DATA SUPPLIED »
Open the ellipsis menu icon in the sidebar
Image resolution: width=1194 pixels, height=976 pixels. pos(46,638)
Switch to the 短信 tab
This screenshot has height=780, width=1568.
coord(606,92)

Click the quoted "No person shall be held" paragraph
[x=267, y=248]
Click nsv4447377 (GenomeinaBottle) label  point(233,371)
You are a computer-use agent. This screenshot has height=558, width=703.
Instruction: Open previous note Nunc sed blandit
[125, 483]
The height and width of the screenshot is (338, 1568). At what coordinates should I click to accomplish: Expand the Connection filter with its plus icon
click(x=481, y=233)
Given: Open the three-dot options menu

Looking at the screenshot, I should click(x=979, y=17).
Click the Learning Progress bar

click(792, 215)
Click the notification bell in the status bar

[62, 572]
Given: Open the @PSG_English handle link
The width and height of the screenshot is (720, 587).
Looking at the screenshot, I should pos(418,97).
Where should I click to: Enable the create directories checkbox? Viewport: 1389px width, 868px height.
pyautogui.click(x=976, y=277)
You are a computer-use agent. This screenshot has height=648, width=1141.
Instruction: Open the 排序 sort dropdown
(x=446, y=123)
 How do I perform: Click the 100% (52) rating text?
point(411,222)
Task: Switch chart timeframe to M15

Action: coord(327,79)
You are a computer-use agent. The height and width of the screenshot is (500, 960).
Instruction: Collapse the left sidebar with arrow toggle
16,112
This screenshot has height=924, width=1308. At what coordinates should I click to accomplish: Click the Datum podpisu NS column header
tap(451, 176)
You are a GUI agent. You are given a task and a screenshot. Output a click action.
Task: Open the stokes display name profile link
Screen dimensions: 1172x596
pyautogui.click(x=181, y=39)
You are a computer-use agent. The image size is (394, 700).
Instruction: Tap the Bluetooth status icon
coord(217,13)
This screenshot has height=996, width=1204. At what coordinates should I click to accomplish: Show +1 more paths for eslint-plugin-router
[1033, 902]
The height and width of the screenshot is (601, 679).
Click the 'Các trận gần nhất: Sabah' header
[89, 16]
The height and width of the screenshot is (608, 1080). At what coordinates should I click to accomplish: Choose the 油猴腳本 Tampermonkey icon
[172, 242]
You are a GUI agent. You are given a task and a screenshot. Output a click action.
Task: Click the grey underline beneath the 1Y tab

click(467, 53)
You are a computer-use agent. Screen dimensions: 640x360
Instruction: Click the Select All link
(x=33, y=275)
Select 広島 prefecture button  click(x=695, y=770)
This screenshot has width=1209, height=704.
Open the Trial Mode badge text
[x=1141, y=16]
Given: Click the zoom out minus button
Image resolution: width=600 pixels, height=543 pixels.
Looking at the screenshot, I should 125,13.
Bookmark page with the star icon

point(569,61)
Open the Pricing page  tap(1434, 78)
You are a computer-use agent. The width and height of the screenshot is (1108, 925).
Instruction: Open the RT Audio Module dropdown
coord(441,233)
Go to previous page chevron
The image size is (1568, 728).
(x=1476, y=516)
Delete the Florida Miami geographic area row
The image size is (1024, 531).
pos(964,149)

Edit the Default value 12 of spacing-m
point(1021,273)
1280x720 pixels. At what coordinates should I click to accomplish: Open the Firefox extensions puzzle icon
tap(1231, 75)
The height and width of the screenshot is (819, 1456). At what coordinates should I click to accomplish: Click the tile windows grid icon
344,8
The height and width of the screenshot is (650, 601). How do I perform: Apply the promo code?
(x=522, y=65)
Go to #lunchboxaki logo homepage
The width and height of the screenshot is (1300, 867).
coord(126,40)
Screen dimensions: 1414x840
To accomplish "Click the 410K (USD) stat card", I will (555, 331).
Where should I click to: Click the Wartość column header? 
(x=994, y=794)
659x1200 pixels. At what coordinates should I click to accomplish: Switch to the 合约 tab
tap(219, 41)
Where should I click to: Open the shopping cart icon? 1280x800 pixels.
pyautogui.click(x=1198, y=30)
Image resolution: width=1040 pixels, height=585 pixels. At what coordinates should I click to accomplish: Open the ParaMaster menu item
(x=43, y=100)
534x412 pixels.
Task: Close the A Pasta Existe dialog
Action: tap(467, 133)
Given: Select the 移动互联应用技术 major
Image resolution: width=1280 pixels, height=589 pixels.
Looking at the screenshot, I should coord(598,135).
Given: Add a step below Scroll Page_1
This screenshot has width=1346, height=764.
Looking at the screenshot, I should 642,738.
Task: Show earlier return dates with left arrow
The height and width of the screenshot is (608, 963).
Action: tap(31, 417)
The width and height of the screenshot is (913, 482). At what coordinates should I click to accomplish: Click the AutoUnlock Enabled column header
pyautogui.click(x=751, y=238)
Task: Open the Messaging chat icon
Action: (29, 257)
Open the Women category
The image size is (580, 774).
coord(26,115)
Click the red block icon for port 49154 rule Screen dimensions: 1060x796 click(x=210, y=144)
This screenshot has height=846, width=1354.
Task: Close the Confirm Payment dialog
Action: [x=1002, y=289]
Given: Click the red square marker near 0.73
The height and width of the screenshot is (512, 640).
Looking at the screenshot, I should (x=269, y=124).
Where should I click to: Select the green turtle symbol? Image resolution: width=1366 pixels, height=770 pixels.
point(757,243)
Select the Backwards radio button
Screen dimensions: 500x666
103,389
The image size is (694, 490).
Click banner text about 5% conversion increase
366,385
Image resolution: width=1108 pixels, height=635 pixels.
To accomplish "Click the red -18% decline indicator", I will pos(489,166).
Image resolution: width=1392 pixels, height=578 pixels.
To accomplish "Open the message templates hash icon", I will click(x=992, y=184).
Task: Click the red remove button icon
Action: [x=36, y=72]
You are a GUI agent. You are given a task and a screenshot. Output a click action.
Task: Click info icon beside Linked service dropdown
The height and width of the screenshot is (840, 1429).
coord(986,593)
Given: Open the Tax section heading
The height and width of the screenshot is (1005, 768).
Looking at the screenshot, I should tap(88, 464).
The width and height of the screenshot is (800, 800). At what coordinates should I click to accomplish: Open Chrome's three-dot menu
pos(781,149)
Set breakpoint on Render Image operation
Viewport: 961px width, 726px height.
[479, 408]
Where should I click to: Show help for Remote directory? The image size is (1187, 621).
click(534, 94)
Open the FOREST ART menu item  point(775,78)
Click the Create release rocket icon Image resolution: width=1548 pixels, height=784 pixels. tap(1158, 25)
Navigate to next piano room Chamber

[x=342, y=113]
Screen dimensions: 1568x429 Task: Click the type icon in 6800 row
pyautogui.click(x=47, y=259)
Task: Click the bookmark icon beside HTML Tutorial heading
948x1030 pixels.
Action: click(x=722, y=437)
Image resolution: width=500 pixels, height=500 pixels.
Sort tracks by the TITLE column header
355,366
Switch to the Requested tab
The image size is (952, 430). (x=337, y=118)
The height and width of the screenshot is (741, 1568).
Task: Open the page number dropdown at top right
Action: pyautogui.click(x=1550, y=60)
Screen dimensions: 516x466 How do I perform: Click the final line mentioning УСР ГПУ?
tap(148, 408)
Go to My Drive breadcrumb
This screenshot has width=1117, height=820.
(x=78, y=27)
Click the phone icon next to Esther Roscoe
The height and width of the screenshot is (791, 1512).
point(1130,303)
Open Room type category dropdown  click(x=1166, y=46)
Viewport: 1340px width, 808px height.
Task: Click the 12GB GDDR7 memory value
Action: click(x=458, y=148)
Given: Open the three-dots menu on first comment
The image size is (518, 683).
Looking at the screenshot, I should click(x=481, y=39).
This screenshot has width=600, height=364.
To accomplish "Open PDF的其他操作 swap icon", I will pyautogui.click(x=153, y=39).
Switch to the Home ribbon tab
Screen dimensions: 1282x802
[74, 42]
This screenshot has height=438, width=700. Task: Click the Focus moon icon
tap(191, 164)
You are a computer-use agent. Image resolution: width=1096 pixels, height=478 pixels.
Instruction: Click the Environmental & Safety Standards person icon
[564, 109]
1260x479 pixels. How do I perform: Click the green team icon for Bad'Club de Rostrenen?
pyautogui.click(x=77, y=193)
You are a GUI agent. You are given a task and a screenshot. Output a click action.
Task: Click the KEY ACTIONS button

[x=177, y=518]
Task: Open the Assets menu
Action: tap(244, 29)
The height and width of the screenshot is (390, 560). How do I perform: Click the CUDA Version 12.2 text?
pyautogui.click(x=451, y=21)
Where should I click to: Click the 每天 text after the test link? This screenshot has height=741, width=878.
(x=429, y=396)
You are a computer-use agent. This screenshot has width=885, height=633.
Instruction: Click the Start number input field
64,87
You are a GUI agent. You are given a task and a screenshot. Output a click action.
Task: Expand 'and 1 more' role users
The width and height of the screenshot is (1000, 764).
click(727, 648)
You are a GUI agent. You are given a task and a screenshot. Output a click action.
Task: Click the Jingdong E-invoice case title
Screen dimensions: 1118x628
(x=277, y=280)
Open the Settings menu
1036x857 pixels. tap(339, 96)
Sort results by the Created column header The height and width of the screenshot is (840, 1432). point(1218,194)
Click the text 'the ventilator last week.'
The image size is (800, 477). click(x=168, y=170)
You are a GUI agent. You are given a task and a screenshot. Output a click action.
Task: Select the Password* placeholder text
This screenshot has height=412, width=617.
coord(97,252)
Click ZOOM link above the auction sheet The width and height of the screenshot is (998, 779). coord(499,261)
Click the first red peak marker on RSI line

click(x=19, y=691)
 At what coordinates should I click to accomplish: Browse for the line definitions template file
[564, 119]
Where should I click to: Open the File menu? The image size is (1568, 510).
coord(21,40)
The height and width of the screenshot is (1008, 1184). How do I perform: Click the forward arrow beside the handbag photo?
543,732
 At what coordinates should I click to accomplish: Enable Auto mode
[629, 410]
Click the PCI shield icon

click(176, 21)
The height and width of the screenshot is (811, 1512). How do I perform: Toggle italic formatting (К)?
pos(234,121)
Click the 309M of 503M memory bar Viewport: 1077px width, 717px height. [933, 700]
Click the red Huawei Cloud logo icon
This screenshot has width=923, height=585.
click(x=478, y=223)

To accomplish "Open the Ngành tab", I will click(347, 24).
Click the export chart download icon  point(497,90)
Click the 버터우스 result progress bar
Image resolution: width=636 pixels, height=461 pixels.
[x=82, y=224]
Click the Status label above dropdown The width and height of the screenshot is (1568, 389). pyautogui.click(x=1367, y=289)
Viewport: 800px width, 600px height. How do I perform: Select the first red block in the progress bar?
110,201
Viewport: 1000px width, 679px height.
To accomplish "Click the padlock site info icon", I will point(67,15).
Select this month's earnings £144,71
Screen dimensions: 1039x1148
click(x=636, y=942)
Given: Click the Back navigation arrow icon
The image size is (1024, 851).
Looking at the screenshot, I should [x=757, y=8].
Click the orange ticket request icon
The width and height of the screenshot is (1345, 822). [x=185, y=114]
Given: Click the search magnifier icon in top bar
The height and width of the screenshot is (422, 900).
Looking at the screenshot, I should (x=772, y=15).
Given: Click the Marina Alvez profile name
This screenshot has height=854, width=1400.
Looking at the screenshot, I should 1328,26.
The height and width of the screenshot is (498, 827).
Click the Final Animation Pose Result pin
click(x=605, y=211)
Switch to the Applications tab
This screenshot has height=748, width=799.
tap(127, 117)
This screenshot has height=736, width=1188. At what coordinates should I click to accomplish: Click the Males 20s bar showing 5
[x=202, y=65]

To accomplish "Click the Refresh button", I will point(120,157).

EXERCISE PROMPT » If a line in the records contains the string "label", copy it out.

EXERCISE SOLUTION »
Click nsv4447377 (GenomeinaBottle) label  point(233,371)
Click the Status label above dropdown The width and height of the screenshot is (1568, 389). pyautogui.click(x=1367, y=289)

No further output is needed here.